**What is expected**
Every line from the one bearing "This screenshot has height=360, width=698." through the last line of the records below is to be output exactly, and no other line; leave out the pictures.
***** Source information
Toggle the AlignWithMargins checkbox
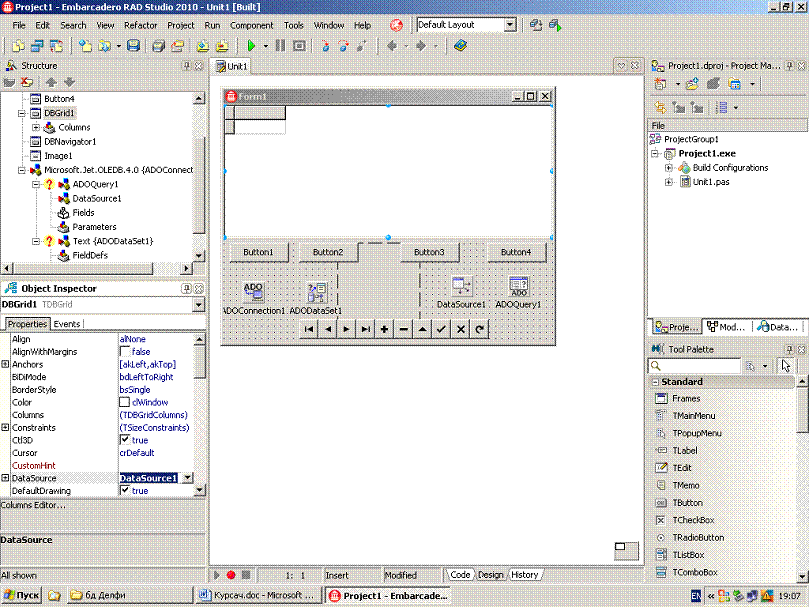This screenshot has height=607, width=809. [125, 352]
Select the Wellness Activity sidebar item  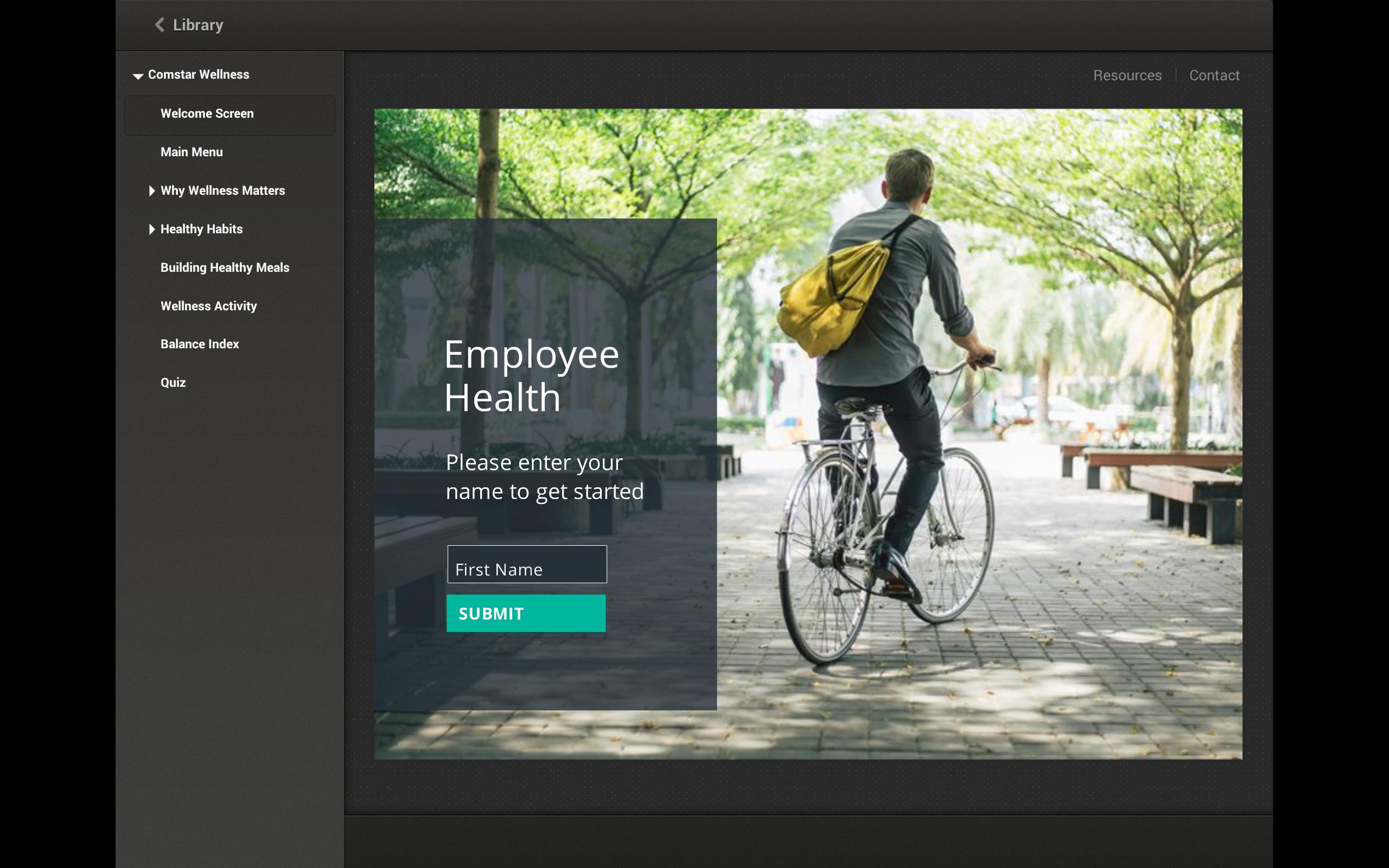(208, 305)
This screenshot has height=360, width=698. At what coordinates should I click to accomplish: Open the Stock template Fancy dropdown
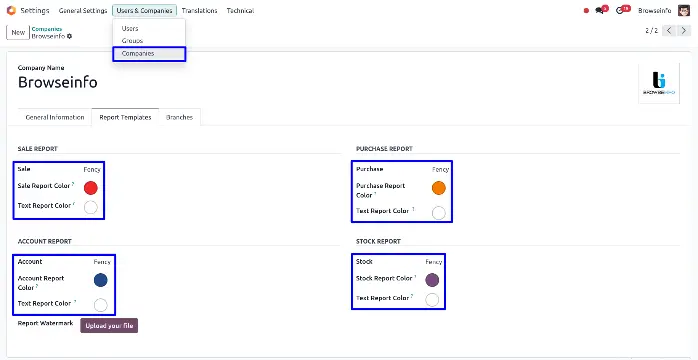pos(434,262)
**********
**Finished task**
This screenshot has height=360, width=698. At what coordinates should I click to accomplish: Open the Stock template Fancy dropdown
pos(434,262)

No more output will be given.